Okupas – Alptraum für Hausbesitzer
Ukrainische Familie besetzt Haus in Urbanisation El Tosal in Calp
Calp – os. Viele Immobilienbesitzer haben vor Okupas Angst, jenen Hausbesetzern, die ihre Existenz einer Auslegung der Verfassung verdanken: Der Artikel 47 garantiert das Recht auf angemessenen Wohnraum. Konkret bedeutet das, dass obdachlose Menschen in bestimmten Situationen ein leerstehendes Haus besetzen können, ohne dass dies als Straftat angesehen wird. Aber was haben Okupas mit dem friedlichen Touristenort Calp zu tun? Mehr als man denkt.
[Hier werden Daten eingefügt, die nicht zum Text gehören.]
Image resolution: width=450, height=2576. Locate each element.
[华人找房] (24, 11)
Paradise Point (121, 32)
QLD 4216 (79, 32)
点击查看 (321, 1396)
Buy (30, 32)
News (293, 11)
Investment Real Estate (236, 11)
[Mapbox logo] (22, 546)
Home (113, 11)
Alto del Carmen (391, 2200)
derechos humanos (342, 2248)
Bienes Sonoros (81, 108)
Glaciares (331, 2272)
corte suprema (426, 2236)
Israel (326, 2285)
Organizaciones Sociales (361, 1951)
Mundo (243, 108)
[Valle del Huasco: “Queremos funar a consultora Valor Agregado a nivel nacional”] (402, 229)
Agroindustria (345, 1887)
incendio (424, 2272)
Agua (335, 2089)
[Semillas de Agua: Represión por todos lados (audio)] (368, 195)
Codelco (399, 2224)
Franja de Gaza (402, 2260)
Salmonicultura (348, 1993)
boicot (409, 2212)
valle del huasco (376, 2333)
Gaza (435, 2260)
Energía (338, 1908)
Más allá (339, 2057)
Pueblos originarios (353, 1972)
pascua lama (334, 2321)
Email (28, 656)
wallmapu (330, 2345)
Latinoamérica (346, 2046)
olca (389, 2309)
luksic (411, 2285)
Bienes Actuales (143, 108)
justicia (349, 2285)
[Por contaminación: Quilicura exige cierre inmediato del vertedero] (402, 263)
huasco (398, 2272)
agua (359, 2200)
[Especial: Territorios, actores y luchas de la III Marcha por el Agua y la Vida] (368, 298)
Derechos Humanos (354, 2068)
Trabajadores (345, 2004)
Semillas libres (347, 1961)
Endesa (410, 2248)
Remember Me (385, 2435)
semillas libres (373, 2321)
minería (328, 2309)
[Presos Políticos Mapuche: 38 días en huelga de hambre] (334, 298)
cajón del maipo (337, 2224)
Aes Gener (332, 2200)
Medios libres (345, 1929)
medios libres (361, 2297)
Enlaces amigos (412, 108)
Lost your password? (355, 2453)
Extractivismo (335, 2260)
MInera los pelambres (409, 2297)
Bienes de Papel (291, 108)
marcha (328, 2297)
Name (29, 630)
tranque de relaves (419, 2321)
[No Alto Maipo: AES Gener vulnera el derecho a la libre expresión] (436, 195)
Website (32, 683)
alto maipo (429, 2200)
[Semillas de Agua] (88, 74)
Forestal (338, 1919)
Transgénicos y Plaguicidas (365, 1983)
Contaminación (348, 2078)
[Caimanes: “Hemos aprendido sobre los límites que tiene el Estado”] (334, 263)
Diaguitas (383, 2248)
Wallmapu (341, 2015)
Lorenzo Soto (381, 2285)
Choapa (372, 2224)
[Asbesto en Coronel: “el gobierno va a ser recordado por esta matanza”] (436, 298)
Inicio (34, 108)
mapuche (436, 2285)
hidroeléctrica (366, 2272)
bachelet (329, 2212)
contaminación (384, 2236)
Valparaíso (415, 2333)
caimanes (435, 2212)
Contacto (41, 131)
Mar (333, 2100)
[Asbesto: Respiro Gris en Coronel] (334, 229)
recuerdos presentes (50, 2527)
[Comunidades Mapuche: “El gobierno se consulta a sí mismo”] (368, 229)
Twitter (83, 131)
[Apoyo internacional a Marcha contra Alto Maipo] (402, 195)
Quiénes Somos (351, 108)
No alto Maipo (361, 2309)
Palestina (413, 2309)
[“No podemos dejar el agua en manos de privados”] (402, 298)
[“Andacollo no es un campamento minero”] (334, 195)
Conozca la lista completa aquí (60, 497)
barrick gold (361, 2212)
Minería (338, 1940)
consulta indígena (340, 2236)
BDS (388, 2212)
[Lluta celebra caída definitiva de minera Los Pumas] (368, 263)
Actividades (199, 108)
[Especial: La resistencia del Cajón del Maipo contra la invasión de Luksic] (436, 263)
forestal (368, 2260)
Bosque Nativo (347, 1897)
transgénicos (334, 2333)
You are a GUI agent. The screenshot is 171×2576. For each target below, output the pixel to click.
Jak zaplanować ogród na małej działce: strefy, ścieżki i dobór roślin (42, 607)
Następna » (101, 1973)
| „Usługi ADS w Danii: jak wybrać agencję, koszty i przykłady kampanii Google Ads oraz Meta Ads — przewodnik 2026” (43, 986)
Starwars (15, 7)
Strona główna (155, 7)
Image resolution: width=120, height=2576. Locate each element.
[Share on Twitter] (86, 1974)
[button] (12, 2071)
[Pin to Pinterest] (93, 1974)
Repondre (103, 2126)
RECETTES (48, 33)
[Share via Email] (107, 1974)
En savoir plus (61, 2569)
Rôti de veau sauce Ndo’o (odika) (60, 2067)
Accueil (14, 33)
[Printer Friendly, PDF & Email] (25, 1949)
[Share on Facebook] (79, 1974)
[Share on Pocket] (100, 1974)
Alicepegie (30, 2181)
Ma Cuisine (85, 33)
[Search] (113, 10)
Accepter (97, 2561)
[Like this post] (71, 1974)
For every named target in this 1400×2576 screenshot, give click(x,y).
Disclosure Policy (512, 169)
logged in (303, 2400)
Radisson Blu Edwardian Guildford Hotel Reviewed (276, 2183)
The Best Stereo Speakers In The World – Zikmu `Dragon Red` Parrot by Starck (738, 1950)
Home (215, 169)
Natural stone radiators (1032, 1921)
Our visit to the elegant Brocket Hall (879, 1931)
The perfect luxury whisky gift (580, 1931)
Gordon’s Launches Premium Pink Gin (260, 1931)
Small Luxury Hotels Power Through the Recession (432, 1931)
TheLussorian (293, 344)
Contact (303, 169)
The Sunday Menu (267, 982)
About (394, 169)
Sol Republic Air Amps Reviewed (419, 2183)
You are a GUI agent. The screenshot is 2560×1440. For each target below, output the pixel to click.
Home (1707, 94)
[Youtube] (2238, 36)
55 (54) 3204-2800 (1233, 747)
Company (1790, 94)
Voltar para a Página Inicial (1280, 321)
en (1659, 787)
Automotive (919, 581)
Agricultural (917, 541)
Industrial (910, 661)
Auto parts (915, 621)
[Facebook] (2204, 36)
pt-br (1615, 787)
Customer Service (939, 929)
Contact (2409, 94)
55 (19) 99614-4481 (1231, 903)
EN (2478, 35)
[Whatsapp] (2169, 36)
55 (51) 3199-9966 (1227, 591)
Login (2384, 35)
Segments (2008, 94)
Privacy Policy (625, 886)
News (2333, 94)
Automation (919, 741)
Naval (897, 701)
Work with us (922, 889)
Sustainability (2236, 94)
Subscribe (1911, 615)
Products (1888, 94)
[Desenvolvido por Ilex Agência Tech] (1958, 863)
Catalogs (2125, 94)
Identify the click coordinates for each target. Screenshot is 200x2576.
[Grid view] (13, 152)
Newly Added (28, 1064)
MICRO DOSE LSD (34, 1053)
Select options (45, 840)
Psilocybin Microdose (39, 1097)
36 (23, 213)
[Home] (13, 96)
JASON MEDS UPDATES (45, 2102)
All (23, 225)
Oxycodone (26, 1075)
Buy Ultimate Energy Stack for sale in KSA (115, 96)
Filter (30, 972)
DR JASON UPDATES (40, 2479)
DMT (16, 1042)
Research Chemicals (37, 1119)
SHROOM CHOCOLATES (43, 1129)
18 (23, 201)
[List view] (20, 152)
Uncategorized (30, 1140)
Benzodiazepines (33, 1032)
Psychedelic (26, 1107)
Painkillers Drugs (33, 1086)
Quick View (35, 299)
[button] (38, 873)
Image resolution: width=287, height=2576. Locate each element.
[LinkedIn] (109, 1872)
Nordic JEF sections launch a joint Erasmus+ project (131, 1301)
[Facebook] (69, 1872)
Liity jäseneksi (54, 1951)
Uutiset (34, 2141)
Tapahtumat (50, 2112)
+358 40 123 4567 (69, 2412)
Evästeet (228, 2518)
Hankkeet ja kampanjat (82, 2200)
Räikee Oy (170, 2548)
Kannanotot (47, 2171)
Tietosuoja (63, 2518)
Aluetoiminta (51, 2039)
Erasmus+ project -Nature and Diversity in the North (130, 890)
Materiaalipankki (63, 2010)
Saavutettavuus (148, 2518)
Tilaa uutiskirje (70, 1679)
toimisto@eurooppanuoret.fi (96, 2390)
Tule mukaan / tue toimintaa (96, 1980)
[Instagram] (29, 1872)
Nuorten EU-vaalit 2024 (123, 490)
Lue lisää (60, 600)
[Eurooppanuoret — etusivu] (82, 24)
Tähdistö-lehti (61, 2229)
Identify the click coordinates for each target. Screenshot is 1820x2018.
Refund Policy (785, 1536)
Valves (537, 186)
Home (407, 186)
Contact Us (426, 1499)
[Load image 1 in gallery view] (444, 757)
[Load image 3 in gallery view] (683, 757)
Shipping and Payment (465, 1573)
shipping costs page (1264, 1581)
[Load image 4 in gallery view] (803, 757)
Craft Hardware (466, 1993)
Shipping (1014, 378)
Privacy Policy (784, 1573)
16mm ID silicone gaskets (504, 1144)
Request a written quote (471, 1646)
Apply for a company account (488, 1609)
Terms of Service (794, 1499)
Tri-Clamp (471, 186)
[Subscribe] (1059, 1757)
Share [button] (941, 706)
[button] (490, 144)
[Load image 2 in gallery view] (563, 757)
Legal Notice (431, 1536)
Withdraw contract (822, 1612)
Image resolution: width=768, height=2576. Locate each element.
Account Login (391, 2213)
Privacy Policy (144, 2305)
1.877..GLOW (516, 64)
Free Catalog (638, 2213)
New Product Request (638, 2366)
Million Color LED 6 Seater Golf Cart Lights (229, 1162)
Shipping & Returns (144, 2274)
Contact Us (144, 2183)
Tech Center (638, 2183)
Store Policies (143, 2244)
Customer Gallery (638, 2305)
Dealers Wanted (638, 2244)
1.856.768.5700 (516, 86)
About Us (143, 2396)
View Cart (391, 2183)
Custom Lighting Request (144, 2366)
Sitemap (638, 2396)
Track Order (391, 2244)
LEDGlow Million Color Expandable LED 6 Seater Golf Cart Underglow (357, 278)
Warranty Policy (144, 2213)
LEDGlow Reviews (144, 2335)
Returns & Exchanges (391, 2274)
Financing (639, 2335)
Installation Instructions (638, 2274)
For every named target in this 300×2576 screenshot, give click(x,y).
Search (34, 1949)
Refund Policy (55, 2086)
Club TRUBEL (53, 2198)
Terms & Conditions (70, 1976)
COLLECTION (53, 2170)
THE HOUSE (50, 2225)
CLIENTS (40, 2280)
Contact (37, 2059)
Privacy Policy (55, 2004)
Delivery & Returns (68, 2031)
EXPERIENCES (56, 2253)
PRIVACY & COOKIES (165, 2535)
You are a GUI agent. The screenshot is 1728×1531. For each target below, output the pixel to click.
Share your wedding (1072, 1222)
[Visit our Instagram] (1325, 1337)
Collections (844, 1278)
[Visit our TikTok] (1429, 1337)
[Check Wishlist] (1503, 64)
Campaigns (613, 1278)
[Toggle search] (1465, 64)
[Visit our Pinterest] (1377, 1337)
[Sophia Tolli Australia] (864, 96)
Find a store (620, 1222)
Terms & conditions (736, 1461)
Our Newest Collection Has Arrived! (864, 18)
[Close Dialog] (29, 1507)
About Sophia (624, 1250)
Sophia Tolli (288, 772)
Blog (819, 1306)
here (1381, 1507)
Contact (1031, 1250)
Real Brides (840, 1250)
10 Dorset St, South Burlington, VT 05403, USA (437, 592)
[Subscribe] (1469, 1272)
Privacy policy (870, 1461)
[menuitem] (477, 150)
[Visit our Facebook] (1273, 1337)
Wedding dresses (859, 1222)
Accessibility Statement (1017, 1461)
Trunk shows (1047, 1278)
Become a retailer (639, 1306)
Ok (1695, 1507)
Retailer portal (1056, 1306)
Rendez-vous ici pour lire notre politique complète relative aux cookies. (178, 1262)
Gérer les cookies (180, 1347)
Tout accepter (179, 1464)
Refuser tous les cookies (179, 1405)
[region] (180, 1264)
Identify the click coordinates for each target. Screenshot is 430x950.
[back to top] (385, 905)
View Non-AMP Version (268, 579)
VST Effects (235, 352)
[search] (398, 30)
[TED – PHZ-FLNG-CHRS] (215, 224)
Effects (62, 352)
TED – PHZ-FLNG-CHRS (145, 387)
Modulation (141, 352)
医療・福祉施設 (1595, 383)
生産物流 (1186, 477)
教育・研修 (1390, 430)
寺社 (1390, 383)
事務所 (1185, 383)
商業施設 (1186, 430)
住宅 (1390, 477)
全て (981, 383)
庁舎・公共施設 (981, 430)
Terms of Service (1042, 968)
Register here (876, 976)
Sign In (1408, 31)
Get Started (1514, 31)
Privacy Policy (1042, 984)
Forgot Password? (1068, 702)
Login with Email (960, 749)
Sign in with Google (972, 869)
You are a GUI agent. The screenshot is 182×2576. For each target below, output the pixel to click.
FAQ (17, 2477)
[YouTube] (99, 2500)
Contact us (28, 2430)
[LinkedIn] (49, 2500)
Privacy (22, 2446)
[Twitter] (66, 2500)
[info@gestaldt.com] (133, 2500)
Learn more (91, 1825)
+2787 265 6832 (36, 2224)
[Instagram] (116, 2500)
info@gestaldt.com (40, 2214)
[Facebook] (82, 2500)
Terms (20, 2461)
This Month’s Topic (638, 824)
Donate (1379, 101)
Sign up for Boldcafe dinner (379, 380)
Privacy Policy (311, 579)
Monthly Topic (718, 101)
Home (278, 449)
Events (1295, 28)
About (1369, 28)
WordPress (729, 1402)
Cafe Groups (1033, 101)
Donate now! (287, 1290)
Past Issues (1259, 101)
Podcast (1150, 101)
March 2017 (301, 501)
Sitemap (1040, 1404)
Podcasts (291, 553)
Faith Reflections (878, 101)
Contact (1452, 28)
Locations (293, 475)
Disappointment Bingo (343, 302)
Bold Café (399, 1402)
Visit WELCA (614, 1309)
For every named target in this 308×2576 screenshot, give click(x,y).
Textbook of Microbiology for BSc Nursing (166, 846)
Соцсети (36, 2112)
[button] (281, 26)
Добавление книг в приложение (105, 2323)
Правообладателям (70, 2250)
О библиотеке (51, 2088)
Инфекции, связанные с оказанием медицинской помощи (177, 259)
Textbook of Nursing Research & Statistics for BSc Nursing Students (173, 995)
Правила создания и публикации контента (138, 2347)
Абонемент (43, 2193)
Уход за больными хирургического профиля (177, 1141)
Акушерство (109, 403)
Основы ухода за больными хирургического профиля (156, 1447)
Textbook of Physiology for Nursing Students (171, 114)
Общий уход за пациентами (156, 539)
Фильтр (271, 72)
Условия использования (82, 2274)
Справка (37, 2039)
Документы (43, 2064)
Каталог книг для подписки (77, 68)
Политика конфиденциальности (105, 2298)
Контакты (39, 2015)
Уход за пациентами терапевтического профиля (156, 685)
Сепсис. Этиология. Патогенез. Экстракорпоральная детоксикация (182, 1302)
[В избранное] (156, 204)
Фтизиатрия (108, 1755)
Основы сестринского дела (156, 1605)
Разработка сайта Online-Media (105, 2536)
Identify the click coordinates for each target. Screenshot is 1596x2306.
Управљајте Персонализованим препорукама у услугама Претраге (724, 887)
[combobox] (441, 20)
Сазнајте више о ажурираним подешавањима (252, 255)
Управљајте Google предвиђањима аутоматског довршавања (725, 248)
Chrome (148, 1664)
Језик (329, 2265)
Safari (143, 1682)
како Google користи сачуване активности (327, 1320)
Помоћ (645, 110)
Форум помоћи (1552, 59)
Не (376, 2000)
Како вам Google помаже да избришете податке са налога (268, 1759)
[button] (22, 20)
In den frühen 70er Jahren erlebte die Stadt Calp ihren ersten kleinen Boom. Auch der erste Zustrom frierender Mitteleuropäer in die Stadt am Ifach war zu verzeichnen. Die ersten Siedlungen wurden unterhalb des Morro de Toix gebaut: Maryvilla und Tosal. Dabei im Trek der ersten Siedler war eine Schweizer Familie. 1973 kaufte sie ein kleines Schmuckkästchen, die Casa Pablo, mit einer wunderschönen Terrasse und einem unverbauten Blick auf die Strände der Stadt und dem gewaltigen Felsen. Seitdem hat diese Familie jedes Jahr Zeit in ihrem Haus in Calp verbracht. Erst Kinder und dann Enkelkinder wuchsen dort auf. Als das Familienoberhaupt 2008 verstarb, wurde ein Teil seiner Asche auf demselben Grundstück beigesetzt – schließlich war Casa Pablo sein zweites Zuhause.
Auch in diesem Jahr wollte die Familie Zeit an der Costa Blanca verbringen. Immerhin war es der 50. Jahrestag des Hauskaufs – ein kleines Jubiläum. Doch im Februar änderten sich die Pläne schlagartig. Ein Routineanruf des Poolpflegers sorgte für Aufregung. Er müsse einige Arbeiten erledigen und erkundigte sich, wann die Feriengäste wieder abreisen würden. Wie viele Hausbesitzer vermietete auch diese Familie manchmal an Touristen. Ein lukrativer Nebenverdienst. Aber es gab ein Problem: Niemand wusste von irgendwelchen Gästen.
Stattdessen hatte sich eine Familie aus der Ukraine in dem Haus der Schweizer niedergelassen. Das Haus stand leer, die Tür wurde aufgebrochen, das Gepäck hinein-, ein Vorhängeschloss angebracht – und schon war der Einzug geschafft. Die lange Reise aus der vom Krieg zerrissenen Ukraine hatte sich gelohnt. Nach 40 Fahrtstunden lag Calp mit seinen Stränden vor ihnen. Es fehlte nur noch eine Unterkunft – und im Februar hat man die Qual der Wahl: Viele Wohnungen warten auf die Rückkehr ihrer Besitzer, von denen viele nur im Sommer kommen. Die ukrainischen Hausbesetzer waren organisiert: Die Oma, die Eheleute und zwei Kinder besitzen NIENummern und befristete Aufenthaltsgenehmigungen bis 2024. Der 50-jährige Familienvater ist berufstätig, die Kinder gehen zur Schule, ein Pudel bewacht das Haus. Die ukrainische Flagge wurde gehisst und ein Briefkasten aufgestellt.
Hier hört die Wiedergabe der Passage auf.